Aku belajar melupakanmu,
sedangkan rindu ini terus memburu dirimu. Mencari pada setiap pelosok pagi, juga pada sudut-sudut petang. Mencari sapaanmu, mencari rayuanmu, mencari cumbumu, atau bahkan sekedar biasmu.
Aku belajar meninggalkanmu,
sedangkan namamu terpatri kekal  di dalam relung hatiku. Cintaku tertinggal dalam genggammu, tanpa pernah kau kembalikan atau bahkan sekedar menunjukan pun tidak. Remukan-remukan cinta yang kau genggam terlalu erat itu, membekas abadi dalam telapak tanganmu, menyaksikan bahagiamu, menyaksikan tawamu, menyaksikan cumbumu dengan cinta yang lain... sedangkan ia sangat menderita.
Aku belajar membencimu,
sedangkan hatiku mencintaimu.
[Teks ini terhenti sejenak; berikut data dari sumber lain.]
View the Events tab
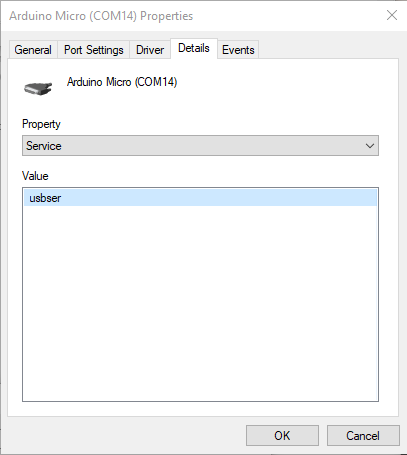 pos(238,50)
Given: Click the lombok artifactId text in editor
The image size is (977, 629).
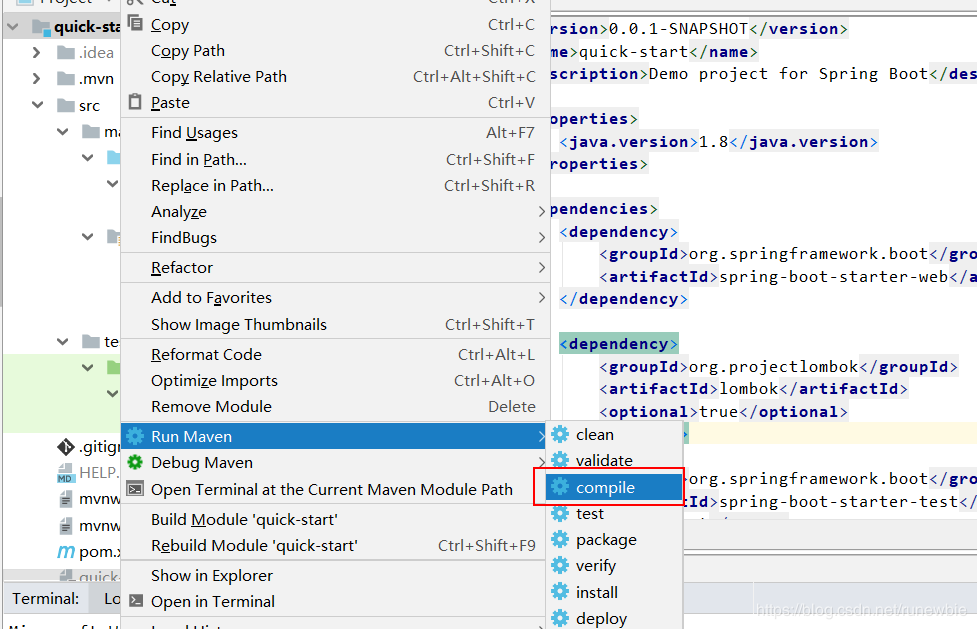Looking at the screenshot, I should (748, 389).
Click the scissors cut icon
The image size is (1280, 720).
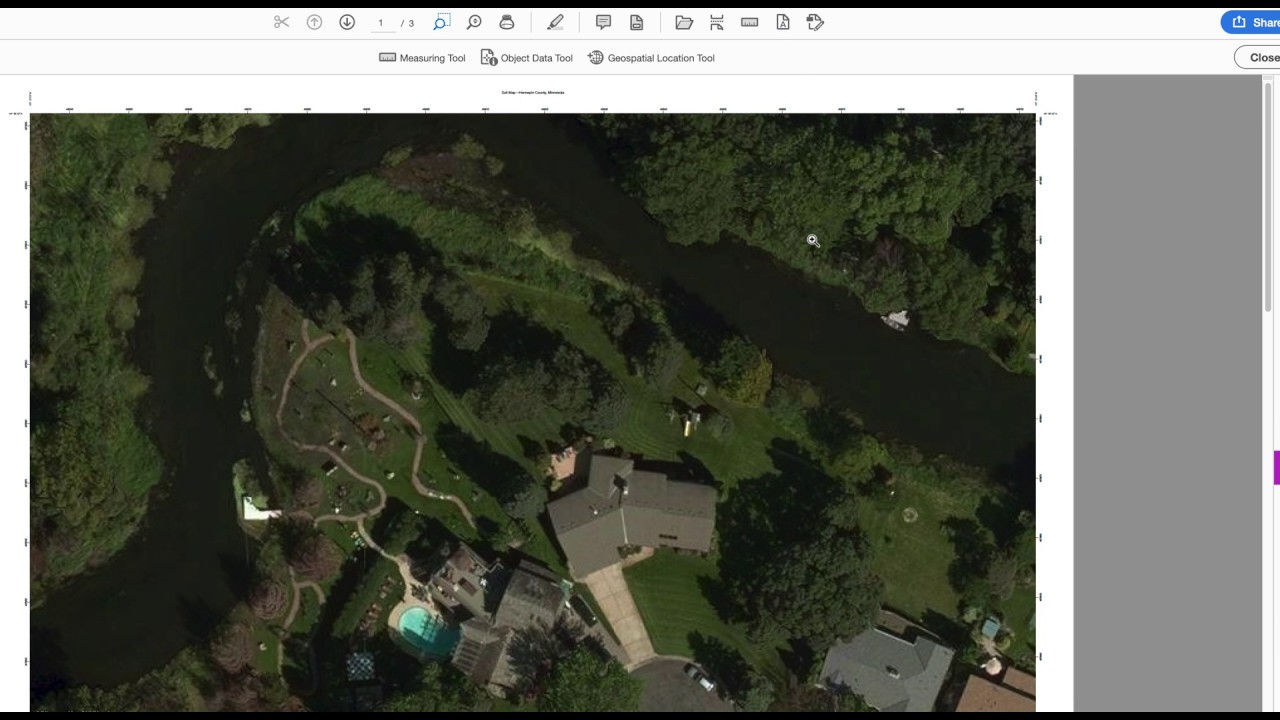click(x=281, y=22)
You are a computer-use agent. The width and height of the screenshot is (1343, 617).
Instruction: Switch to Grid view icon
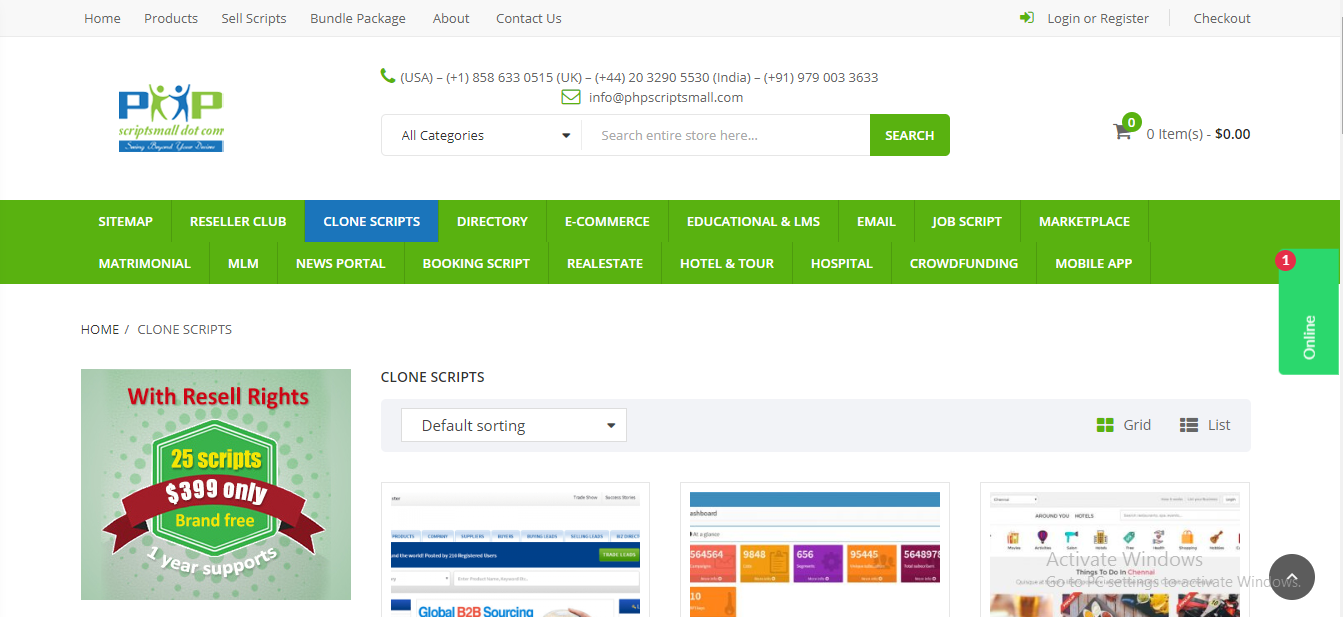(x=1103, y=424)
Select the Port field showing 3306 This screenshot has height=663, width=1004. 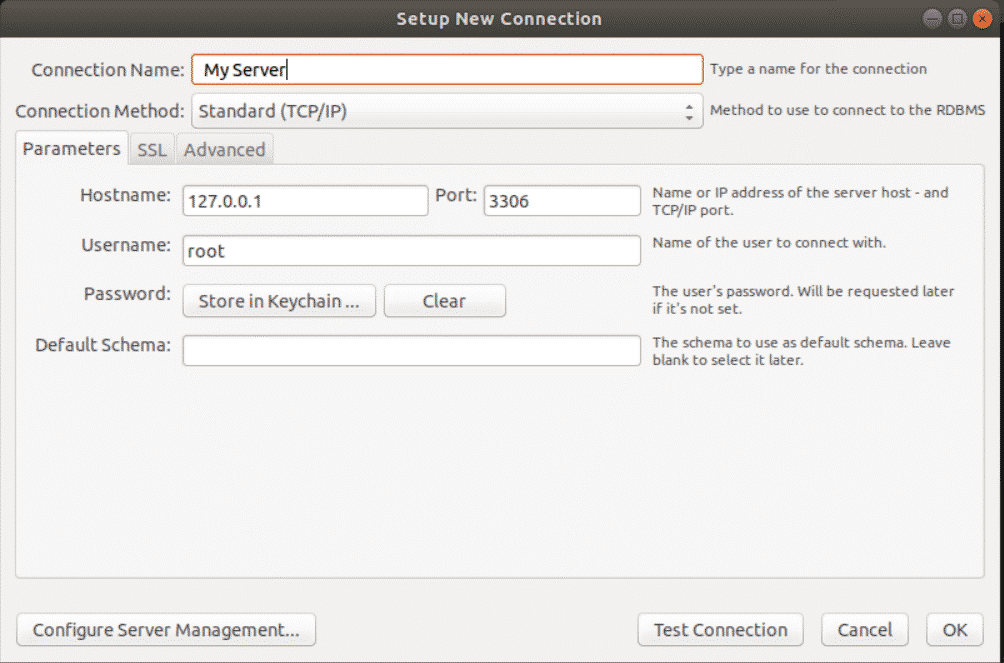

Bagaimana mengubah rasa itu, dipaksa pun aku tak mampu, tak jua ia bisa berubah. Sekejam apapun kau siksa batinku, separah apapun kau aniaya cintaku. Namanya tetap cinta dan tak akan ia berubah.

Dan aku tak pernah bisa melupakanmu,
Dan aku tak akan pernah meninggalkanmu,
Dan tak mampu untuk membencimu.

Ku gantungkan cintaku diantara langit dan bumi. Tak membiarkannya terbang ataupun terjatuh. Kubiarkan begitu, tanpa aku sendiri dapat mencapainya.
Karena memang cuma kamu yang cukup tinggi untuk menggapainya, karena cuma kamu yang cukup mampu untuk melakukannya.
Tapi kamu tak cukup sudi. Hanya memandang dari kejauhan, tanpa menyentuhnya. Dan kau biarkan cintaku tergantung disana, bersama diriku.

Aku masih ingat,
saat pertama kita bertemu. Di perempatan jalan, disela keramaian.
Aku masih ingat,
saat pertama kau sodorkan tanganmu. Tersenyum kau sambil menyebut namamu.
Aku masih ingat,
saat pertama kita berkencan. Suasana romantis sukses kau hidangkan.
Aku masih ingat,
saat pertama kau daratkan kecup di keningku. Hangat, menenangkan.
Aku masih ingat,
saat pertama kau teteskan air mata untukku. Dengan ribuan kata maaf.
Dan tak kan pernah lupa,
saat kau hadirkan dia tepat di depan mataku. Enyahkan saja berjuta alasanmu itu.
Dan tak kan pernah lupa,
saat kau khianatiku. Enyahkan saja cintamu itu.
Dan tak kan pernah lupa,
saat kau bersujud memohon maafku. Enyahkan saja sesalmu.
Tak kan pernah lupa,
Karena ku masih ingat.

Dan kau bertekuk di hadapanku, menganggungkan penyesalanmu. Berkata dia tak seperti diriku, dan akulah yang kau tuju.
Dan aku terbangun dari tidurku, meluluh-lantahkan mimpi-mimpiku. Mendunglah pagiku, mimpiku hanya sebatas mimpi bagiku.
Dan ternyata, memang dia tak seperti diriku. Namun ia yang kau tuju, bukan aku.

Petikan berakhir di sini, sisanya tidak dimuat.